§ **Given information**

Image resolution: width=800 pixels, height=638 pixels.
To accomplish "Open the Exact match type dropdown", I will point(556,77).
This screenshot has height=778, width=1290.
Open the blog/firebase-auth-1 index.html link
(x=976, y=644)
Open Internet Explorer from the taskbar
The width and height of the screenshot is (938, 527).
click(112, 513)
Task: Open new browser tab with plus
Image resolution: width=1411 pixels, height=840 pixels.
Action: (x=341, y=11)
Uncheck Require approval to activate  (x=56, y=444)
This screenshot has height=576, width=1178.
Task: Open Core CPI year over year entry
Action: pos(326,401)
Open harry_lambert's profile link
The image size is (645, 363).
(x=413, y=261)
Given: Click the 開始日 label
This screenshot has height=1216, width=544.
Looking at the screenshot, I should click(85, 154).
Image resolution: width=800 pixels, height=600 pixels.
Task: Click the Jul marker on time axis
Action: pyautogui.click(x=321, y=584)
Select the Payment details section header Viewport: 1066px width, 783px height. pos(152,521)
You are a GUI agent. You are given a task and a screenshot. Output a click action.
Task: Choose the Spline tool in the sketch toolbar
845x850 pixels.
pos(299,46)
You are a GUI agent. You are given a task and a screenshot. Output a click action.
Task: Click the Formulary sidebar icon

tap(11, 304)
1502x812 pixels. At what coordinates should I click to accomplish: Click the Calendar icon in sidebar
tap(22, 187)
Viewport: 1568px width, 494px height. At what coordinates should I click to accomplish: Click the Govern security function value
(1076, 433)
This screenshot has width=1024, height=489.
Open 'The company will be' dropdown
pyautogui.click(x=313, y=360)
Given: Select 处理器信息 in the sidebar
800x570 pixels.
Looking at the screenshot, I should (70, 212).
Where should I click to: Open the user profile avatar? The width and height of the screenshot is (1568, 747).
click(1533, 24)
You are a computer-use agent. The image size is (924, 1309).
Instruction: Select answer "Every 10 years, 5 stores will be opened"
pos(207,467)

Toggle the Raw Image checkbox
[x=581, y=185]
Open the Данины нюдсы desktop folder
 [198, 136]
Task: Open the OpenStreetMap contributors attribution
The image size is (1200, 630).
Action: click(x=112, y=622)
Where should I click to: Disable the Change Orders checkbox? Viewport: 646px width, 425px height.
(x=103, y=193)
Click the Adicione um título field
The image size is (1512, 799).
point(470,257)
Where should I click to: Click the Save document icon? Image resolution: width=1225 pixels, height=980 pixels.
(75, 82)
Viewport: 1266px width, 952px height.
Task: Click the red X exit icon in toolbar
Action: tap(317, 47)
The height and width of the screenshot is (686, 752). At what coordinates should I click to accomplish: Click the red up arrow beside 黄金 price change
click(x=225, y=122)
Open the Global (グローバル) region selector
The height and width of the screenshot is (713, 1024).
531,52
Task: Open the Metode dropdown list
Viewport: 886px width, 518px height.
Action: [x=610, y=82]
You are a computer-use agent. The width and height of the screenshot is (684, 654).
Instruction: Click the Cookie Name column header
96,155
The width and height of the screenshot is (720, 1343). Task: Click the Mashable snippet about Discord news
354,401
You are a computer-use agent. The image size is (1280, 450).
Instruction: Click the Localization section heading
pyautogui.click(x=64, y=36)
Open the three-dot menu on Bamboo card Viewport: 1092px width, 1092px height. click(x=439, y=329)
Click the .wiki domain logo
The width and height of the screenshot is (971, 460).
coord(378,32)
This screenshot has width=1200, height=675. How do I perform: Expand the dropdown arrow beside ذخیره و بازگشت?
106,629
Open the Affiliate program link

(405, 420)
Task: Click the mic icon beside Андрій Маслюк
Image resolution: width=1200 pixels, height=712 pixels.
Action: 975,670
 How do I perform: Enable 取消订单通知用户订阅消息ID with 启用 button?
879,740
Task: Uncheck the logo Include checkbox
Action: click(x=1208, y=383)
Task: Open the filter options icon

§ **Your task**
The number of lines above where the word "computer" occurs, and only that number, is the answer.

§ **Answer to this task**
3